- TASK GOAL -
Nothing but an exact copy of the listing should be given.

- DATA PROVIDED -
┄┄┄┄┄┄
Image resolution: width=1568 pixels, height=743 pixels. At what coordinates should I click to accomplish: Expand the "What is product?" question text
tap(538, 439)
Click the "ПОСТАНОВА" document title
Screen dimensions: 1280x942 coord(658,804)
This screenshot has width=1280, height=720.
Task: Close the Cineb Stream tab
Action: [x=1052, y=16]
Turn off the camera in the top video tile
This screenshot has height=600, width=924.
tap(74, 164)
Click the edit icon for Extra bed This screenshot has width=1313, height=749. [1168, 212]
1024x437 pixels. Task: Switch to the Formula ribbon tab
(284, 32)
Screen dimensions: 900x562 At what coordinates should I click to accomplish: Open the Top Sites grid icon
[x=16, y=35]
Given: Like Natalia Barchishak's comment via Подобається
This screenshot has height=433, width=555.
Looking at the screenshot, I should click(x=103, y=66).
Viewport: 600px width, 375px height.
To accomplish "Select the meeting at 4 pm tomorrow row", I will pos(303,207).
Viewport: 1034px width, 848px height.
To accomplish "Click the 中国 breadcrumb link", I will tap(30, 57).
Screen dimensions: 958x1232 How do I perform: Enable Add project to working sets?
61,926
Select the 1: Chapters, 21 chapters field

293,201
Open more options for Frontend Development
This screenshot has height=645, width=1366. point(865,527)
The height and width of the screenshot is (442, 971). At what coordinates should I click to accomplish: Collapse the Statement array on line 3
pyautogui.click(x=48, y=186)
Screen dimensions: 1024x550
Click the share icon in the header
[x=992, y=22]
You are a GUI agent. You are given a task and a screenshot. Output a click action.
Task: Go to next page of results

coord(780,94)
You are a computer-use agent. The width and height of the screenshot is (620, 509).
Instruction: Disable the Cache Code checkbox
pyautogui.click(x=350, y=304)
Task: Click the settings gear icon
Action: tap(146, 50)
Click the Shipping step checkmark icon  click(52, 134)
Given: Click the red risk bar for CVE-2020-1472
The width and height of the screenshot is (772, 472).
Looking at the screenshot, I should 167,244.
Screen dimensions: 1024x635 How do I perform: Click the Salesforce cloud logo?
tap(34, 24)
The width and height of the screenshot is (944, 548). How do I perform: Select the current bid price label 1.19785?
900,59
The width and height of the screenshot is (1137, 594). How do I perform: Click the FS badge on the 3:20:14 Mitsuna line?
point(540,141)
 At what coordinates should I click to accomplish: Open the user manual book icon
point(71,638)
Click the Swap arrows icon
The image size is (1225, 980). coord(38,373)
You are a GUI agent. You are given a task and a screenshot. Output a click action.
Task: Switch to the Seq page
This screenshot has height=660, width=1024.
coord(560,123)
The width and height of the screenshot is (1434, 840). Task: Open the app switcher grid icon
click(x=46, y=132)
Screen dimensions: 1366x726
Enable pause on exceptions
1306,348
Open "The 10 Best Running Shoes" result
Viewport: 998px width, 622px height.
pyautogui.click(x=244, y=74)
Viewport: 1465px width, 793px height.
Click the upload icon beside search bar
┄┄┄┄┄┄
- TASK OUTPUT -
Image resolution: width=1568 pixels, height=743 pixels. At what coordinates should I click to accomplish: Expand the "What is product?" question text
tap(538, 439)
Click the "ПОСТАНОВА" document title
Screen dimensions: 1280x942 coord(658,804)
This screenshot has width=1280, height=720.
Task: Close the Cineb Stream tab
Action: [x=1052, y=16]
Turn off the camera in the top video tile
This screenshot has height=600, width=924.
tap(74, 164)
Click the edit icon for Extra bed This screenshot has width=1313, height=749. [1168, 212]
1024x437 pixels. Task: Switch to the Formula ribbon tab
(284, 32)
Screen dimensions: 900x562 At what coordinates should I click to accomplish: Open the Top Sites grid icon
[x=16, y=35]
Given: Like Natalia Barchishak's comment via Подобається
This screenshot has height=433, width=555.
Looking at the screenshot, I should click(x=103, y=66).
Viewport: 600px width, 375px height.
To accomplish "Select the meeting at 4 pm tomorrow row", I will pos(303,207).
Viewport: 1034px width, 848px height.
To accomplish "Click the 中国 breadcrumb link", I will tap(30, 57).
Screen dimensions: 958x1232 How do I perform: Enable Add project to working sets?
61,926
Select the 1: Chapters, 21 chapters field

293,201
Open more options for Frontend Development
This screenshot has height=645, width=1366. point(865,527)
The height and width of the screenshot is (442, 971). At what coordinates should I click to accomplish: Collapse the Statement array on line 3
pyautogui.click(x=48, y=186)
Screen dimensions: 1024x550
Click the share icon in the header
[x=992, y=22]
You are a GUI agent. You are given a task and a screenshot. Output a click action.
Task: Go to next page of results

coord(780,94)
You are a computer-use agent. The width and height of the screenshot is (620, 509).
Instruction: Disable the Cache Code checkbox
pyautogui.click(x=350, y=304)
Task: Click the settings gear icon
Action: tap(146, 50)
Click the Shipping step checkmark icon  click(52, 134)
Given: Click the red risk bar for CVE-2020-1472
The width and height of the screenshot is (772, 472).
Looking at the screenshot, I should 167,244.
Screen dimensions: 1024x635 How do I perform: Click the Salesforce cloud logo?
tap(34, 24)
The width and height of the screenshot is (944, 548). How do I perform: Select the current bid price label 1.19785?
900,59
The width and height of the screenshot is (1137, 594). How do I perform: Click the FS badge on the 3:20:14 Mitsuna line?
point(540,141)
 At what coordinates should I click to accomplish: Open the user manual book icon
point(71,638)
Click the Swap arrows icon
The image size is (1225, 980). coord(38,373)
You are a GUI agent. You are given a task and a screenshot. Output a click action.
Task: Switch to the Seq page
This screenshot has height=660, width=1024.
coord(560,123)
The width and height of the screenshot is (1434, 840). Task: Open the app switcher grid icon
click(x=46, y=132)
Screen dimensions: 1366x726
Enable pause on exceptions
1306,348
Open "The 10 Best Running Shoes" result
Viewport: 998px width, 622px height.
pyautogui.click(x=244, y=74)
Viewport: 1465px width, 793px height.
Click the upload icon beside search bar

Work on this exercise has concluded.